Extracted material
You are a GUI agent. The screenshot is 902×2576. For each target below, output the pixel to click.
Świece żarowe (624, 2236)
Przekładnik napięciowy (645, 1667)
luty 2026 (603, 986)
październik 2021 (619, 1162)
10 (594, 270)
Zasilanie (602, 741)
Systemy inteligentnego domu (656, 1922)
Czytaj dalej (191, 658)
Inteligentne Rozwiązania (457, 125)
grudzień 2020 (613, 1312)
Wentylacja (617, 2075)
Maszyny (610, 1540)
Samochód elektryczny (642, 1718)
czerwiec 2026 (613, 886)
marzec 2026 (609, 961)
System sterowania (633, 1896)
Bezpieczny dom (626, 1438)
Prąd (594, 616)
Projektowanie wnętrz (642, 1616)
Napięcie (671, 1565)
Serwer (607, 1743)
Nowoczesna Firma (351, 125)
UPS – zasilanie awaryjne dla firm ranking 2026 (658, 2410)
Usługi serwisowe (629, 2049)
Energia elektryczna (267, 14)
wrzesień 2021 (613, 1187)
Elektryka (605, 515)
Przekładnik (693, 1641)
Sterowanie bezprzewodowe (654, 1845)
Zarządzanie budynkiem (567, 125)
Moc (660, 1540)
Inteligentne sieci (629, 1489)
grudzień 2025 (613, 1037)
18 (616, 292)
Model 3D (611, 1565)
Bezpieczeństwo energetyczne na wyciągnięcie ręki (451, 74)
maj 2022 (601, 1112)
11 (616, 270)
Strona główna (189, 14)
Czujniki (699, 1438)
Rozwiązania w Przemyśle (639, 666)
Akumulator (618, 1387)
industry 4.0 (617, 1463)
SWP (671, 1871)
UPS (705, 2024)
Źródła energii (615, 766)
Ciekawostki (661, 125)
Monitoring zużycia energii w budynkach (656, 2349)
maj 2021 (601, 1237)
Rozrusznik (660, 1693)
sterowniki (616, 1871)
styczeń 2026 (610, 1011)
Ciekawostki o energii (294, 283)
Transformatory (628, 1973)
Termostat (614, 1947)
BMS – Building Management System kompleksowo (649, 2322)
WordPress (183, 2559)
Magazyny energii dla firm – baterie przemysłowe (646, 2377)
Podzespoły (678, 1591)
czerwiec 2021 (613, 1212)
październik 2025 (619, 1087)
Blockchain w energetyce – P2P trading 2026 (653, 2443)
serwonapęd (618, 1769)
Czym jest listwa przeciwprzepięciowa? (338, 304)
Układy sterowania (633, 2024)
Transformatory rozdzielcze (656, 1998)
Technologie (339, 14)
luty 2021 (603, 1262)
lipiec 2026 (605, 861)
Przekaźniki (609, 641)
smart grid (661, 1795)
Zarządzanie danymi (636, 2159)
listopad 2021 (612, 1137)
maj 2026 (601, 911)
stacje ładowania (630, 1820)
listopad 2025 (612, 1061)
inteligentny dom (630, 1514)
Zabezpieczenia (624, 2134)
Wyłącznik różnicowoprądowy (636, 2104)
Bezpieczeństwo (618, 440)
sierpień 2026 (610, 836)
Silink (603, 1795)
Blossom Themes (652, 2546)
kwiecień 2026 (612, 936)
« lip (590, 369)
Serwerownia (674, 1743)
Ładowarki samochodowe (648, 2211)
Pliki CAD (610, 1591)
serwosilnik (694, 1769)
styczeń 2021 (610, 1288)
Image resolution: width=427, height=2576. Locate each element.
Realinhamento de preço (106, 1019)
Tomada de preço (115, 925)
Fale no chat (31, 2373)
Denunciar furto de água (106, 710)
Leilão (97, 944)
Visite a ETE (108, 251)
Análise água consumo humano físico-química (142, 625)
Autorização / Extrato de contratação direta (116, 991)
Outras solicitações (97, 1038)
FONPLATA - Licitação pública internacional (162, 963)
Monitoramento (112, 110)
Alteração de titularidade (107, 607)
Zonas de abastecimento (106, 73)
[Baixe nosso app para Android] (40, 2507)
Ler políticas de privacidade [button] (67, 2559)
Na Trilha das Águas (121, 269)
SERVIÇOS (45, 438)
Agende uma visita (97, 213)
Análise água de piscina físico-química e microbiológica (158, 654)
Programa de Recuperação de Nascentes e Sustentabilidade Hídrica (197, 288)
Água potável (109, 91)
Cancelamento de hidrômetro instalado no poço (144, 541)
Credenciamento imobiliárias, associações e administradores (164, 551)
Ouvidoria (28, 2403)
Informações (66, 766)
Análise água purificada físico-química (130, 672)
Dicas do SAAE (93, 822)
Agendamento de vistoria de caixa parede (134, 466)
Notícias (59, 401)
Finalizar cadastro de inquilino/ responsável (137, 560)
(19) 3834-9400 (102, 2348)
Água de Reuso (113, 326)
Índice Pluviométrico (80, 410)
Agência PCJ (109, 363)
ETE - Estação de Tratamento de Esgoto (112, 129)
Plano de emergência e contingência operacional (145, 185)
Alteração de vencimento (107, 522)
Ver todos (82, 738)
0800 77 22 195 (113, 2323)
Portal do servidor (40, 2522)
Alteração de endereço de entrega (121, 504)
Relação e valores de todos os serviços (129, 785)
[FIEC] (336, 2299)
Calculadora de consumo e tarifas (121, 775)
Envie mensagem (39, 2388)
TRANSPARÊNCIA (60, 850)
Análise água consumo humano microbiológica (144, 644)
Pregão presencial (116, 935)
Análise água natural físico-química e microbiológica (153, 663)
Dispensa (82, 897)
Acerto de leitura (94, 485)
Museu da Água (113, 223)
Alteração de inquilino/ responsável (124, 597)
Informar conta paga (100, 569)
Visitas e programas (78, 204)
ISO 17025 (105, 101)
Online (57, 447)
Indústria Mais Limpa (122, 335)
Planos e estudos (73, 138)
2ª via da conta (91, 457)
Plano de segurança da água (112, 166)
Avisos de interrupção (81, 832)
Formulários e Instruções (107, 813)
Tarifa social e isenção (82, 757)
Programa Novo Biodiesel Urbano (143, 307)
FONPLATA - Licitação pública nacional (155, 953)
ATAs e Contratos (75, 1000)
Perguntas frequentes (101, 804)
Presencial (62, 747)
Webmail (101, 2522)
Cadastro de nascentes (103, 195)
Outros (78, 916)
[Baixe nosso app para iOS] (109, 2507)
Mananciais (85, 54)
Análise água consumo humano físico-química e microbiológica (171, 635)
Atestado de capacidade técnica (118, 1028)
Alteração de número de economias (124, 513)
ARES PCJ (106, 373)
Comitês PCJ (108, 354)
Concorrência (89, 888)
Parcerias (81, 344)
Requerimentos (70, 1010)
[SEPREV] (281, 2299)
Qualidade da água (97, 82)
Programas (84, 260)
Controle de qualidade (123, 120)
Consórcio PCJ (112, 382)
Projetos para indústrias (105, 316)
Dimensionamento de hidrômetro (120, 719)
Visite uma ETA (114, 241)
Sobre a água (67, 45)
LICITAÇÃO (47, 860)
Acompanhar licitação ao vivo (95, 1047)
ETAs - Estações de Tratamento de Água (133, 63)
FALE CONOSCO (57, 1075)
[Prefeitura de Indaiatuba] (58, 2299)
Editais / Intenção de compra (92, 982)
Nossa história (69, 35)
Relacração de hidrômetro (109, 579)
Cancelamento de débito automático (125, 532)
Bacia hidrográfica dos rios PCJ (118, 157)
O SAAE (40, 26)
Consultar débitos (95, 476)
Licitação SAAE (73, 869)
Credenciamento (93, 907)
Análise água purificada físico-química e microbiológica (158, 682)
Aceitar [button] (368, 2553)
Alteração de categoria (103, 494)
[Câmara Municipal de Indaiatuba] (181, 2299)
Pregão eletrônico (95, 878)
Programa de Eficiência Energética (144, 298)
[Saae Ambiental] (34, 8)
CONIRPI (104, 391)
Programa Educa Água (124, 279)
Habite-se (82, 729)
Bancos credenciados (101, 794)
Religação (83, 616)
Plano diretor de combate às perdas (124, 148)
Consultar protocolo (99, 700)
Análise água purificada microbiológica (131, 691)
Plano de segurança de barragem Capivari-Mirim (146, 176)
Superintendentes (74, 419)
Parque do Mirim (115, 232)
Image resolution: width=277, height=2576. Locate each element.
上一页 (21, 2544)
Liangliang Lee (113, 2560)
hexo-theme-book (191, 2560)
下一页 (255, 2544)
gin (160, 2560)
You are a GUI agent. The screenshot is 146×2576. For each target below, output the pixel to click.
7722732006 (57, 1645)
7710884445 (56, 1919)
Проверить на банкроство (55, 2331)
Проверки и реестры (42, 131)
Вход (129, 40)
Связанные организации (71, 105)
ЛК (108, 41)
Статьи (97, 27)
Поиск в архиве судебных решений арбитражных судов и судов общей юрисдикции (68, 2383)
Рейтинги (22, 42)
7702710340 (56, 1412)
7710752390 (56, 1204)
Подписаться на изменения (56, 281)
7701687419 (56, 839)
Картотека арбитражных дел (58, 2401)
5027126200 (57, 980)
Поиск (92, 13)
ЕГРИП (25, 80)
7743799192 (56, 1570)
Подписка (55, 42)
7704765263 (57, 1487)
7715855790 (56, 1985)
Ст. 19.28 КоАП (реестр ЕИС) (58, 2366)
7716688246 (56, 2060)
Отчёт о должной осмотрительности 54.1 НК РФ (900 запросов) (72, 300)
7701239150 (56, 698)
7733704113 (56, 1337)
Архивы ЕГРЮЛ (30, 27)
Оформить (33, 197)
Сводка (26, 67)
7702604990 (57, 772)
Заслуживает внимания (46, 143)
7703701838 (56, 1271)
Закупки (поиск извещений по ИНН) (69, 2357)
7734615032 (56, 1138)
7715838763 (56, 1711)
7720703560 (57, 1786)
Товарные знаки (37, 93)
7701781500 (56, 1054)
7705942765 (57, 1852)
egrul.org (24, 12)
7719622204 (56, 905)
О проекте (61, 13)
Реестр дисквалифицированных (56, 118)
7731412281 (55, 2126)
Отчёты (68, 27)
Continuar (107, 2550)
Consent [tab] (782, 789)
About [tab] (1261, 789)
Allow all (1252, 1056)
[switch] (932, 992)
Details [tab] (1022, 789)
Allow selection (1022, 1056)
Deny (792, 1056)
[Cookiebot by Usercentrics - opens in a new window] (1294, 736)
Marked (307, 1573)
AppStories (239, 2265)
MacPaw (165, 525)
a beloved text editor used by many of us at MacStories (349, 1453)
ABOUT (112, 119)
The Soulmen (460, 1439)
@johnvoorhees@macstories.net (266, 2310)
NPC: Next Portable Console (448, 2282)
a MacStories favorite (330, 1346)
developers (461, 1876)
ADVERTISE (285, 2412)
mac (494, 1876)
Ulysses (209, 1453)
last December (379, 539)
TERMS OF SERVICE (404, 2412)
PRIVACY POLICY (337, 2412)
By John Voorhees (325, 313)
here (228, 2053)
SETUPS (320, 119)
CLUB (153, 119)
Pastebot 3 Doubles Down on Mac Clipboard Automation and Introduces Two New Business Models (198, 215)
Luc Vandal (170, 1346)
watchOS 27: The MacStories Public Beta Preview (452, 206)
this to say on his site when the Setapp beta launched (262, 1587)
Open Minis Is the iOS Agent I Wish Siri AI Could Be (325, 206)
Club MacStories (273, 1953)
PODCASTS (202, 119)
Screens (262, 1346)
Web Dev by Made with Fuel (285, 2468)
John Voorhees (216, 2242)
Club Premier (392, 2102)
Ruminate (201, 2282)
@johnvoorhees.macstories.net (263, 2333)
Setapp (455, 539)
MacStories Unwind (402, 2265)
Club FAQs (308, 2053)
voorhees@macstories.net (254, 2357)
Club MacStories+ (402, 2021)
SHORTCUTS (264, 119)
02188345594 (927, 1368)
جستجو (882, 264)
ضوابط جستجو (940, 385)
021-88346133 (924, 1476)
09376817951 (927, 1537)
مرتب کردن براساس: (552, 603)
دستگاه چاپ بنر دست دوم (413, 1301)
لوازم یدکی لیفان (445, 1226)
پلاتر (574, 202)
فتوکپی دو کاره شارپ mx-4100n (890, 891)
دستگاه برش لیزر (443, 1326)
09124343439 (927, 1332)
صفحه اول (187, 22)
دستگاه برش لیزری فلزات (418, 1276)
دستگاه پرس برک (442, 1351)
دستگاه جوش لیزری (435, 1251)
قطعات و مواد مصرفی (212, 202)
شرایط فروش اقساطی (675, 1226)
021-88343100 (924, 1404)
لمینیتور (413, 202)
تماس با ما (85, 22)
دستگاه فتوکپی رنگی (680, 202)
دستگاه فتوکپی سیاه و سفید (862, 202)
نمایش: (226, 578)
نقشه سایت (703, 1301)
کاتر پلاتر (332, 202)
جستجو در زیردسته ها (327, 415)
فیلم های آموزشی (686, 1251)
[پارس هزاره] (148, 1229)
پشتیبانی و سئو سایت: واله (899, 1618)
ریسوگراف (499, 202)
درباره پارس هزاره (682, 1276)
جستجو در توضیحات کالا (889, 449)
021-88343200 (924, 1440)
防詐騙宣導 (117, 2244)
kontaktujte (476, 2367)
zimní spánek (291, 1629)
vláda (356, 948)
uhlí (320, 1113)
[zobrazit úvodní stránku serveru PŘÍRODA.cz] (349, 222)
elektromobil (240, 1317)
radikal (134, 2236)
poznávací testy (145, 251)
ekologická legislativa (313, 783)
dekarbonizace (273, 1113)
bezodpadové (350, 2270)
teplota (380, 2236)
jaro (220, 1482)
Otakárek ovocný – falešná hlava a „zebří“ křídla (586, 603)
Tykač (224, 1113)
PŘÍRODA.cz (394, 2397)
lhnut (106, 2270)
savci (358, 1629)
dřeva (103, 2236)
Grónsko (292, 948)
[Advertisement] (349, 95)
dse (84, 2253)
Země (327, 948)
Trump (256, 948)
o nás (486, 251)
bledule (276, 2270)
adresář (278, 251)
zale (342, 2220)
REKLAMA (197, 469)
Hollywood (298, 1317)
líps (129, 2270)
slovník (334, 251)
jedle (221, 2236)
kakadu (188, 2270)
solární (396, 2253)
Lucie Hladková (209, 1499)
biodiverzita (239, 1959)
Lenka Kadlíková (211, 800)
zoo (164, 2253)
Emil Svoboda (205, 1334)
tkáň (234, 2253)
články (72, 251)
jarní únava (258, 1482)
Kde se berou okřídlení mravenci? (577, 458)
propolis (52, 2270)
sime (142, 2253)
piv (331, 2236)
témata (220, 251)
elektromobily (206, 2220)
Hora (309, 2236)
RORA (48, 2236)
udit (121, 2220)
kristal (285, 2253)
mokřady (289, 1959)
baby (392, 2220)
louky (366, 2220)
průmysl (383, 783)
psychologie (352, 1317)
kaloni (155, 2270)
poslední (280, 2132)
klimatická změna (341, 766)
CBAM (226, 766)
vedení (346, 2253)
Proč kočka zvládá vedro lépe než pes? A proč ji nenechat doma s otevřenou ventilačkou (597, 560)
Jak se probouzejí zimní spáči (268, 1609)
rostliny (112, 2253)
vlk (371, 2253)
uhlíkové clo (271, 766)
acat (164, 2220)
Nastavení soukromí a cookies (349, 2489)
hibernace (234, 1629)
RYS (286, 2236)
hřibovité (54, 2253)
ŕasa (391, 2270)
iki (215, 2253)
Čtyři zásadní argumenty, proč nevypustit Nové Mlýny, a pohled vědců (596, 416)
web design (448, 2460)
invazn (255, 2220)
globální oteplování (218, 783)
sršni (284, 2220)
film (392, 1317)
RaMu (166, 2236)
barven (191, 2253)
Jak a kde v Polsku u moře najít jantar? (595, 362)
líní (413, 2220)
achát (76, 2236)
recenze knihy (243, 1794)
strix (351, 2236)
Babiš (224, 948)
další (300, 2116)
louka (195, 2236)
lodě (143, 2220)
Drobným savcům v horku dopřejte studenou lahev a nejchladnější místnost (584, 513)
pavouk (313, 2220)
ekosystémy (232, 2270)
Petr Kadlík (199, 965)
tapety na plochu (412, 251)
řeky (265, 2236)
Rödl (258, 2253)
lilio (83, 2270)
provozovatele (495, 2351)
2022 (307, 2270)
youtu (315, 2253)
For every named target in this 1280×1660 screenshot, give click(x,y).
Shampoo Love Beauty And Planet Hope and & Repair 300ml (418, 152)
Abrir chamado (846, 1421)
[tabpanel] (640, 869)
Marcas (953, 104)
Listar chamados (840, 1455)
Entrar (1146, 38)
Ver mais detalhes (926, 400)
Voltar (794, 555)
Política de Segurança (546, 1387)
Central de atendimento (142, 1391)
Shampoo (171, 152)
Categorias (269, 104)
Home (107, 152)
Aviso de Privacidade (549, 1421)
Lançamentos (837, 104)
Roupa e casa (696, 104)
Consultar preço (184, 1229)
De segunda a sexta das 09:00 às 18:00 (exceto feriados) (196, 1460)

Work task
Using the entries above, repeat only the lines from the one containing "System sterowania (633, 1896)" through the one containing "Rozrusznik (660, 1693)", end lines included.

Exercise response
System sterowania (633, 1896)
Bezpieczny dom (626, 1438)
Prąd (594, 616)
Projektowanie wnętrz (642, 1616)
Napięcie (671, 1565)
Serwer (607, 1743)
Nowoczesna Firma (351, 125)
UPS – zasilanie awaryjne dla firm ranking 2026 (658, 2410)
Usługi serwisowe (629, 2049)
Energia elektryczna (267, 14)
wrzesień 2021 (613, 1187)
Elektryka (605, 515)
Przekładnik (693, 1641)
Sterowanie bezprzewodowe (654, 1845)
Zarządzanie budynkiem (567, 125)
Moc (660, 1540)
Inteligentne sieci (629, 1489)
grudzień 2025 (613, 1037)
18 (616, 292)
Model 3D (611, 1565)
Bezpieczeństwo energetyczne na wyciągnięcie ręki (451, 74)
maj 2022 (601, 1112)
11 (616, 270)
Strona główna (189, 14)
Czujniki (699, 1438)
Rozwiązania w Przemyśle (639, 666)
Akumulator (618, 1387)
industry 4.0 (617, 1463)
SWP (671, 1871)
UPS (705, 2024)
Źródła energii (615, 766)
Ciekawostki (661, 125)
Monitoring zużycia energii w budynkach (656, 2349)
maj 2021 (601, 1237)
Rozrusznik (660, 1693)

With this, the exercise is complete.